[Collected data entries]
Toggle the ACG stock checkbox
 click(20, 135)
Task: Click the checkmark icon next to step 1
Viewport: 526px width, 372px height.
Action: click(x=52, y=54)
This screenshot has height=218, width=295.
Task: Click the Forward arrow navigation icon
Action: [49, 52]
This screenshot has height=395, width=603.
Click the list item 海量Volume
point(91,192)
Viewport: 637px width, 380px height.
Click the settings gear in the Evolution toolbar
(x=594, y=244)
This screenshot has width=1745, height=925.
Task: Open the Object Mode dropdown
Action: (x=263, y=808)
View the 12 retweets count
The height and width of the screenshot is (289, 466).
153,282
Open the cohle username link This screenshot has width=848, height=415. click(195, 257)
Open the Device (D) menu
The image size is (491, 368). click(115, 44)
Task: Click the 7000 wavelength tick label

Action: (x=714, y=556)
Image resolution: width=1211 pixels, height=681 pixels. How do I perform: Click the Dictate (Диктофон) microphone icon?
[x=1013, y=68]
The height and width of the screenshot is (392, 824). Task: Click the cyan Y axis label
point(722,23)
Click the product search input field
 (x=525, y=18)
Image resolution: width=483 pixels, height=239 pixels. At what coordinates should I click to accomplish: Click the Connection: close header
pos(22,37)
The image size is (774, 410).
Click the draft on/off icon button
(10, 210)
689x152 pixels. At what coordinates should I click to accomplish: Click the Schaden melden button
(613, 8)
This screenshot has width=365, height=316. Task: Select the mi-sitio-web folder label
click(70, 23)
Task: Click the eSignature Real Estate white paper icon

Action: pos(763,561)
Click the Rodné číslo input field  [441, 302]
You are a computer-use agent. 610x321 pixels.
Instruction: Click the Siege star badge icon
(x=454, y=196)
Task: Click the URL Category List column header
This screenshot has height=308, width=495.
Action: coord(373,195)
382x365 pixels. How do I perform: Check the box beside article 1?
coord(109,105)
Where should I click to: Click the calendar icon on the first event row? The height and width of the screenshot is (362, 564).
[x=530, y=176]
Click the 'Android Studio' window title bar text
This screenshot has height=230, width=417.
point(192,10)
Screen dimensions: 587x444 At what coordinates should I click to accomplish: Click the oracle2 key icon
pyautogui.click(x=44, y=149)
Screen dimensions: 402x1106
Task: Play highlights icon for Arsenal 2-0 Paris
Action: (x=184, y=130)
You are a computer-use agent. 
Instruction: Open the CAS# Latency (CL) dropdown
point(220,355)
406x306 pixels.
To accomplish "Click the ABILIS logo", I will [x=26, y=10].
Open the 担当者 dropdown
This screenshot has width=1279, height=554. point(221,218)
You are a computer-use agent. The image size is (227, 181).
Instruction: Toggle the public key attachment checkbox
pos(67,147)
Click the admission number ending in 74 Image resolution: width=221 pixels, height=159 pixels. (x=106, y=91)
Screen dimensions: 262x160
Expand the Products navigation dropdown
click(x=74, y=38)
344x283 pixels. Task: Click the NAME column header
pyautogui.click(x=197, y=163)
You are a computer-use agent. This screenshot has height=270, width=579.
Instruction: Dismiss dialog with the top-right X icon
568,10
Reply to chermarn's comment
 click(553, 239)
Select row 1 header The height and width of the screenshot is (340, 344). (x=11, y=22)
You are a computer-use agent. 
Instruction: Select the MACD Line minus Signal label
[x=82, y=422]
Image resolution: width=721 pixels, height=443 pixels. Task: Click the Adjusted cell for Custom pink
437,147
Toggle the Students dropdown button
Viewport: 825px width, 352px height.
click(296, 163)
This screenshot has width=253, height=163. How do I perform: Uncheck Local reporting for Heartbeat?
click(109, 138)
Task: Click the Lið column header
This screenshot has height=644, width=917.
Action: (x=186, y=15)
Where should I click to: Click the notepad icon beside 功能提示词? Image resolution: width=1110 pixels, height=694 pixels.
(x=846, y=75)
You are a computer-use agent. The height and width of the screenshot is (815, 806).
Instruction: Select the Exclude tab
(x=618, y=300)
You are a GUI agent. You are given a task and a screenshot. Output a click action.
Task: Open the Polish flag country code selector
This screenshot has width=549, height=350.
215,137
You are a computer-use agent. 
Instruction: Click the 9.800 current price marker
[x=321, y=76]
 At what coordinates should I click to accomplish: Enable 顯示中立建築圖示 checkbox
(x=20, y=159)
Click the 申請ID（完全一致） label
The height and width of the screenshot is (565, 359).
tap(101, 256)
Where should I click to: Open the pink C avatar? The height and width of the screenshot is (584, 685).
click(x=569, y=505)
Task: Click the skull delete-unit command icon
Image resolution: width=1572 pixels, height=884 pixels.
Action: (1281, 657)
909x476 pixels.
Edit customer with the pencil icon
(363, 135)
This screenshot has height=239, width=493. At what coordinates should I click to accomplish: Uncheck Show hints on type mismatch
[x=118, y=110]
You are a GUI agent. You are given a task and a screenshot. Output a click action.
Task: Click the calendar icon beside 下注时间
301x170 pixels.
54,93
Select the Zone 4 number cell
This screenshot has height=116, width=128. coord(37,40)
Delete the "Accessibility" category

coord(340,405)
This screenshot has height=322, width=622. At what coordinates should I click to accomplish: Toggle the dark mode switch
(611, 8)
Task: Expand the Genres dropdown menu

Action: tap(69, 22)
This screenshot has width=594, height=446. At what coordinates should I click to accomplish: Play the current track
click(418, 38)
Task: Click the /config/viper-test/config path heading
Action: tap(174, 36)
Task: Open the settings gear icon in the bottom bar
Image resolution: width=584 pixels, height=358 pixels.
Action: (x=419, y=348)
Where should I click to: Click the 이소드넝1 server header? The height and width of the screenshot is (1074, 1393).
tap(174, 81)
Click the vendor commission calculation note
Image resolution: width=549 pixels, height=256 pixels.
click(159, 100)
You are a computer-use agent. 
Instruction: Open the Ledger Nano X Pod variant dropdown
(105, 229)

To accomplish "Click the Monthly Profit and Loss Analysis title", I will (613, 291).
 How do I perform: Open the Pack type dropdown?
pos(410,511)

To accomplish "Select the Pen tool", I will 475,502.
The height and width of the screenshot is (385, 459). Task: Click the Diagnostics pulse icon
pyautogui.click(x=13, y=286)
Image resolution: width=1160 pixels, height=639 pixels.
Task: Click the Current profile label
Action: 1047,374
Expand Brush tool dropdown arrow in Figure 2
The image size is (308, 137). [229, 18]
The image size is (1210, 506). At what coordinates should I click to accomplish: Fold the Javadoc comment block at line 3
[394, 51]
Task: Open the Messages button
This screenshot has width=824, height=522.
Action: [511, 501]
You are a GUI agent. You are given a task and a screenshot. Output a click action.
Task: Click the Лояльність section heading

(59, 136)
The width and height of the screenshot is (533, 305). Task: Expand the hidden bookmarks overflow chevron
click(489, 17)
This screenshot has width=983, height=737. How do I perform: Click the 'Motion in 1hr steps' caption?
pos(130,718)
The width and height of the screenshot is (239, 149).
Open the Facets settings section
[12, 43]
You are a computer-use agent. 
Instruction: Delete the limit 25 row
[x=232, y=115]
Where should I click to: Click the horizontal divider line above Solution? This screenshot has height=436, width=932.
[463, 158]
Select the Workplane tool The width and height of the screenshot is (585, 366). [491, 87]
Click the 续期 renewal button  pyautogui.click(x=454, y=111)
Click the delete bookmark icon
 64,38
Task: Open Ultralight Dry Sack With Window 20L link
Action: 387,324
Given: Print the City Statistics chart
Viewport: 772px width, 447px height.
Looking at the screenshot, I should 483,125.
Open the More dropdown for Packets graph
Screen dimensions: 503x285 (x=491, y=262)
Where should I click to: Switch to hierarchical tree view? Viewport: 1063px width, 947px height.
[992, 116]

> **TO DO**: If a line of the records contains the word "will", count it; give only the total.

> **ANSWER TO THIS TASK**: 3